• Reading text:
Reviews: I hope their spoken word was better than this dialog.
I never played Diablo, or Dungeon Siege for that matter, so when tasked with reviewing Too Human, I wasn't sure what to expect. I heard promises of "loot" and something regarding "skill trees", but little prepared me for what was to become the next 15 hours of my life, spent hacking and shooting my way through level after level in search of... what? Better equipment? The requisite experience to level up? Well, a combination of those things actually; you see, Too Human is the type of game that preys on gamers' addiction to leveling up and collecting items -- a perfect match for my compulsive collecting habits.
Right from the title screen, Too Human tells it's entire story through cutscenes, start to finish. Portraying the world of the future has never been so bleak as you're shown into a dingy strip club on the ground floor of humanity. Line after line of dialog is delivered with such overwrought ridiculousness that taking any of the "could have been very interesting" Norse mythology woven throughout the characters' words seriously becomes difficult early on.
The gorgeous landscapes of Aesir.
Back in the club though, humans are complaining about "the Aesir", their "more than human" protectors that, of recent, have come to be viewed as dictators rather than guardians. Conversation is quickly interrupted though as a massive mechanical beast crashes through the building, unsurprisingly right after Baldur, the main character, enters stage right. A scripted battle ensues and the giant robot begins eating the scrambling human beings (robots eat humans, is that something new for you?), eventually resulting in our hero karate-flipping himself over said beast and lopping it's arm off.
While I was certainly excited for the game after witnessing such an event, I was hurriedly ushered to class selection. Of the five classes available, I unknowingly selected the bio-engineer. Unfortunately, not having any idea the difference between classes other than the bit of statistics provided to me without any form of reference or context, I plodded ahead without any real information regarding what I had chosen and how it might affect the rest of the game. How is it that a selection as crucial as class is not one where you have time to test drive each and then take your pick?

• Collected data:
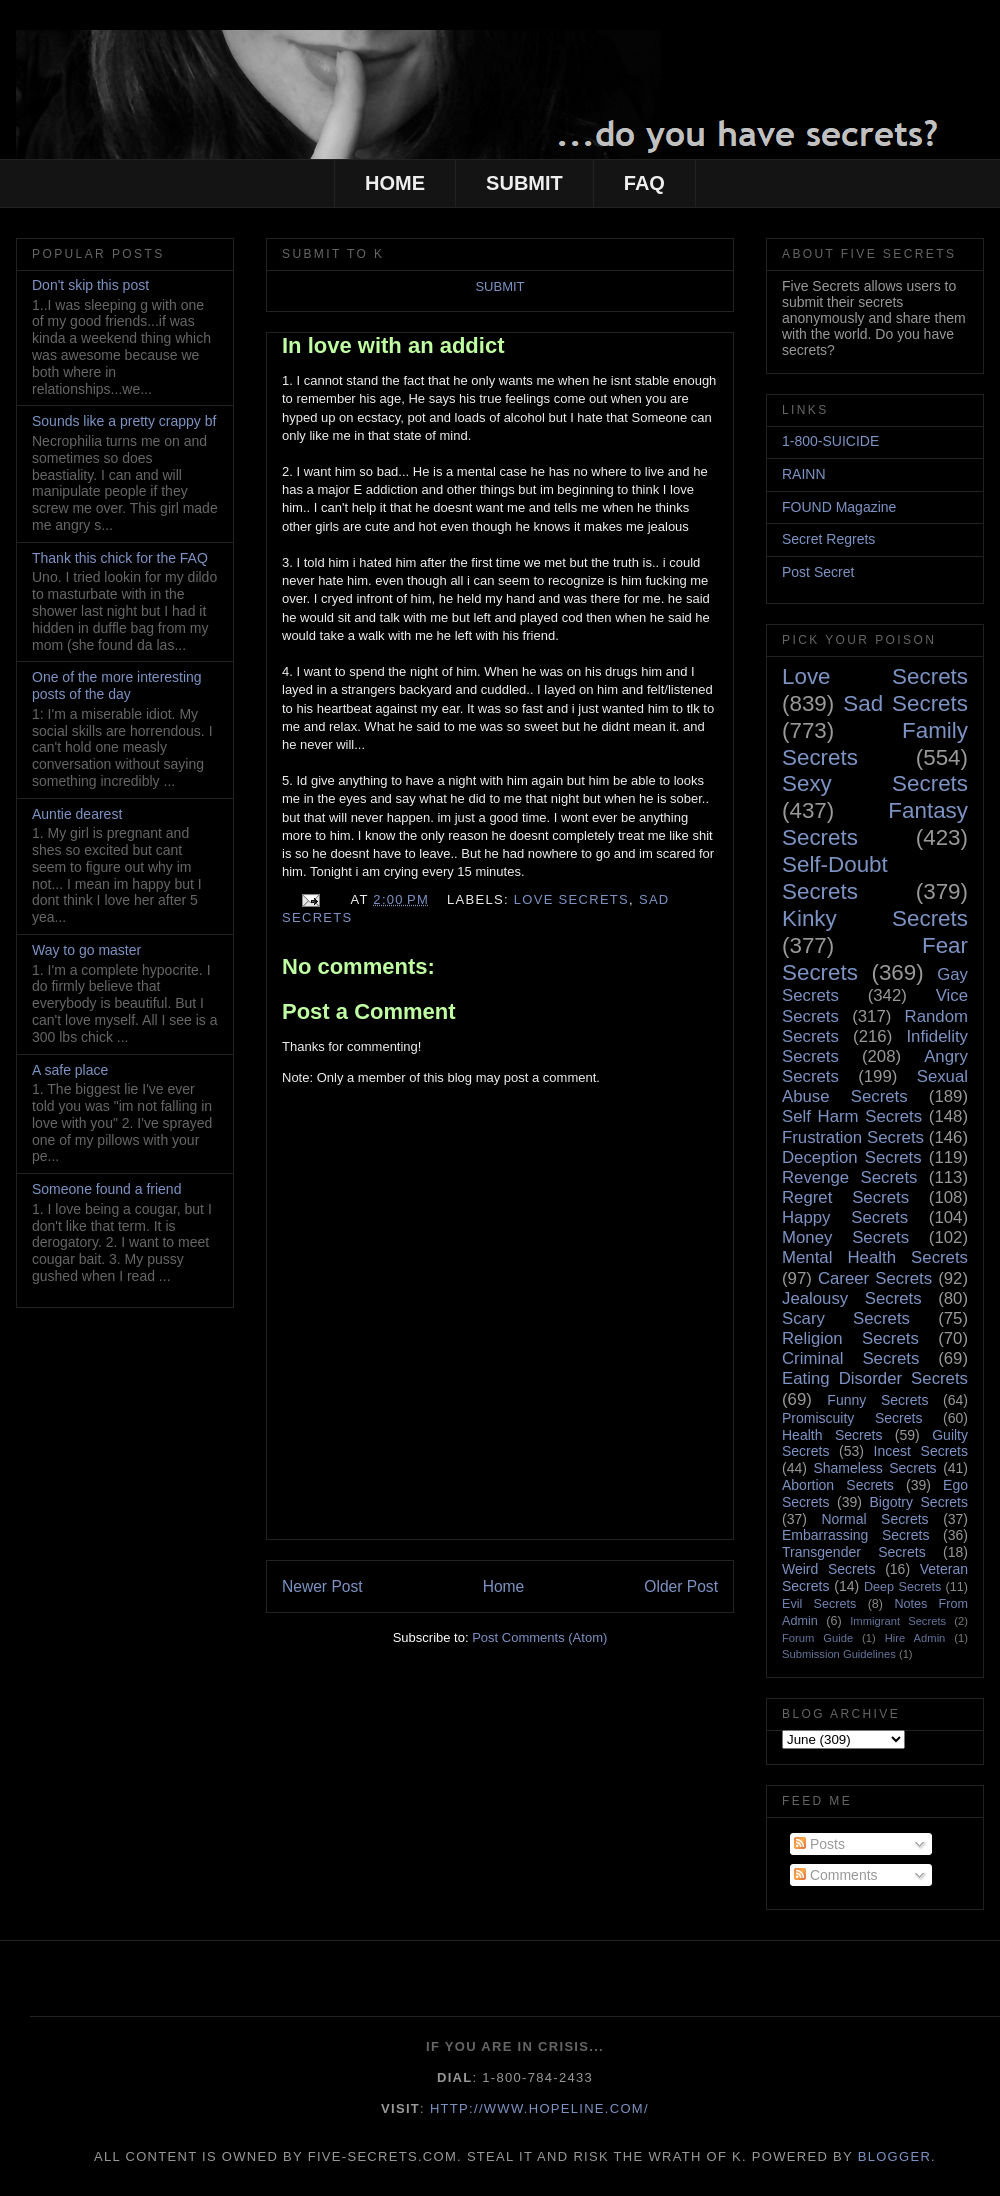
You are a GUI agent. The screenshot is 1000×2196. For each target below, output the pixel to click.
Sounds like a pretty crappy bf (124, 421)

• Instructions:
A – For each statement, answer yes or no according to the Too Human review, and quote the words from the review that settle it. (i) The reviewer had played Diablo before taking on Too Human. (ii) Too Human offers five classes to choose from. (iii) The reviewer picked the bio-engineer class knowingly.
B – Extend the Too Human review past its final sentence.

• Task-by-task outputs:
A –
(i) No: "I never played Diablo, or Dungeon Siege for that matter"
(ii) Yes: "Of the five classes available"
(iii) No: "I unknowingly selected the bio-engineer"

B –
Class selection complete, I finally headed towards the actual game (though a bit more cutscene divided the two) and found myself landing on a distant planet harboring the evil machine that lost it's arm in the opening. Taking cues left and right from Halo 2 (not Halo 3, mind you), the graphics are often uninspired and full of shine in all the wrong places immediately. Heading into the first of four levels making up Too Human's campaign, you feel as though 343 Guilty Spark might pop up at every next corner, as the world resembles Halo's "Library" level more often than variance is offered.
You will become VERY adept at clearing these trash mobs.
Assisting my claim is the way in which gameplay is delivered. Much like "the Flood" from the Halo series, wave after wave of mechanical baddie descends into combat and falls just as easily, only instead of employing bullets and strategy, you're using only the right analog stick. All combat actions are controlled by means of directing your right analog stick in the direction of what you're attacking -- which isn't to say it's shallow. In addition to your regular melee attack (the "bread and butter", if you will), your projectile weapon is fired using the right trigger (with an alternate fire on the left), in addition to more powerful moves that must be earned in battle that can be assigned to your X and Y buttons.
In fact, these extra abilities develop as you earn "skill points" in the game and select a line on the "skill tree" to develop. Acting as buffs (a la classic Western-RPGs) within battle, only when enemies really pile up do you find yourself in any desperate need to use them. And other than having to redo a section, what's my inspiration to worry about dying anyway?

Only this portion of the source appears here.